N°116

«Living in the age of humans» ou «Atlas de l’anthropocène»

1. Page d’accueil

Cet article, proposé par un magazine états-unien de vulgarisation scientifique sur Internet, le Smithsonian magazine, est le représentant de deux tendances assez récentes dans le domaine de la publication magazine en ligne: les articles illustrés en «format long» et la cartographie interactive intégrée dans le récit. Au-delà de cette forme originale, le sujet de cette réalisation est d’un grand intérêt: visualiser et expliquer l’extension de l’activité humaine sur le globe, au travers de données nouvellement disponibles (notamment des images satellitales et des cartes thématiques).

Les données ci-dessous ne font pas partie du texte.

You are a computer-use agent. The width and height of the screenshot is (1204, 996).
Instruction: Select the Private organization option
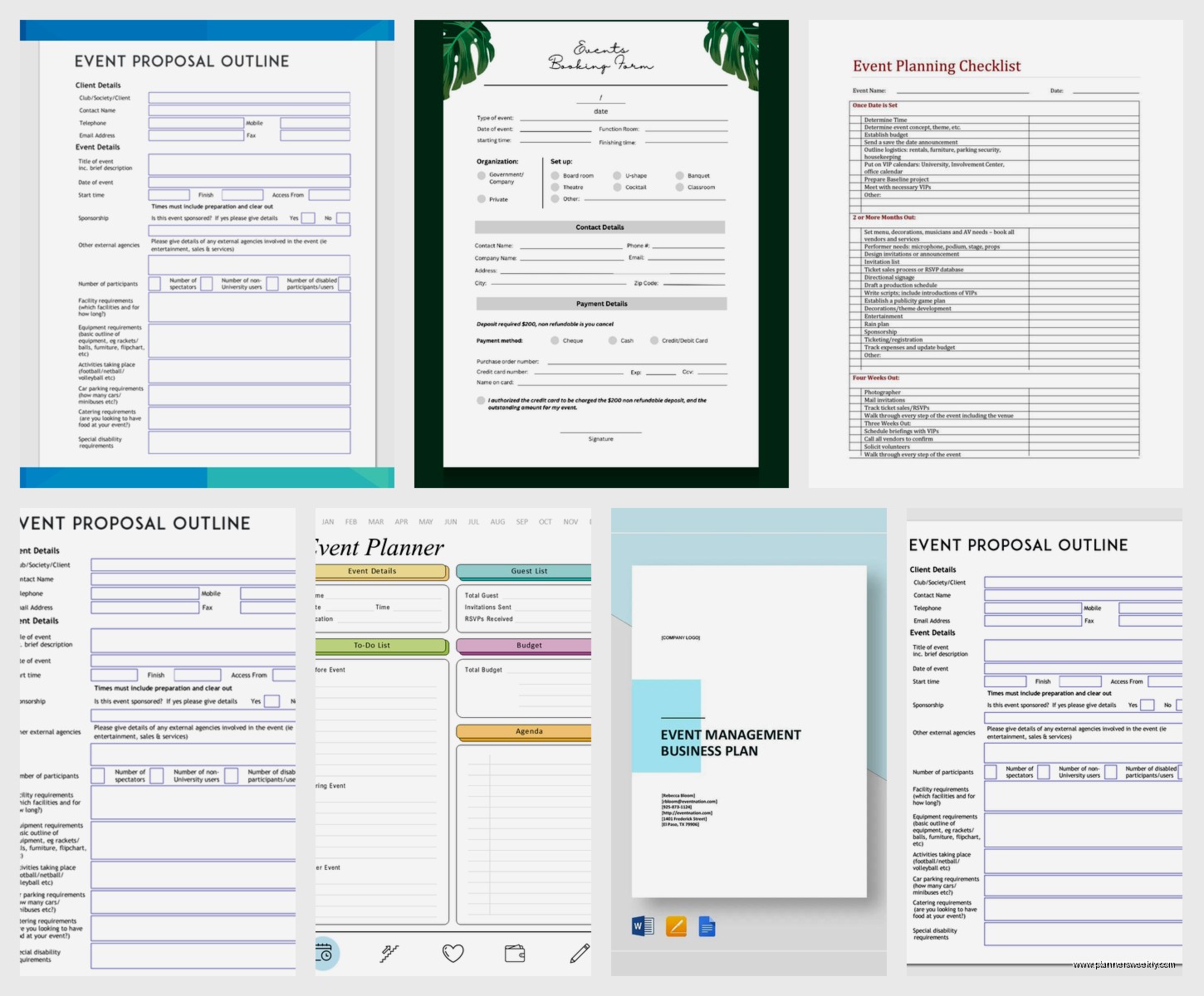[x=481, y=199]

L'article (figure 1) présente une série de cartes interactives, en séquence, avec un petit commentaire. Les cartes se déroulent en un récit, le lecteur passant d’une carte à l’autre en faisant défiler le texte du commentaire dans le sens naturel de la lecture. Il se voit offrir plusieurs possibilités d’exploration géographique à chaque étape:

2. La densité de population 3. La densité: détail

L’article débute logiquement par un planisphère de la densité de population (figure 2), montrant bien la disparité géographique de cet indicateur. Cependant, les éléments fournis au lecteur ne permettent pas de tirer beaucoup d’informations de la carte interactive, puisque la légende est sommaire (rouge = fort, blanc = faible…) et que la variable utilisée n’est pas détaillée. La citation de la source sur la carte (CIESIN / CIAT, Columbia University) rassure et permet d’approfondir, mais on peut se demander quelle est l’année de référence de cette densité (même pour 2005, il s’agit d’une projection de données de 2000). Les images satellites fournies en illustration sont adaptées, mais sans appareil d’aide à la localisation et à l’interprétation. Le résultat visuel est assez explicite, avec des régions quasi vides et des régions très denses, le gradient de couleur sélectionné pour la représentation de la variable mettant en évidence le nord de l’Inde, l’est de la Chine (figure 3), mais aussi l’île de Java ou la mégapole de la dorsale européenne. Les déserts ne sont pas indiqués comme des valeurs vides (sauf la partie centrale du Groenland).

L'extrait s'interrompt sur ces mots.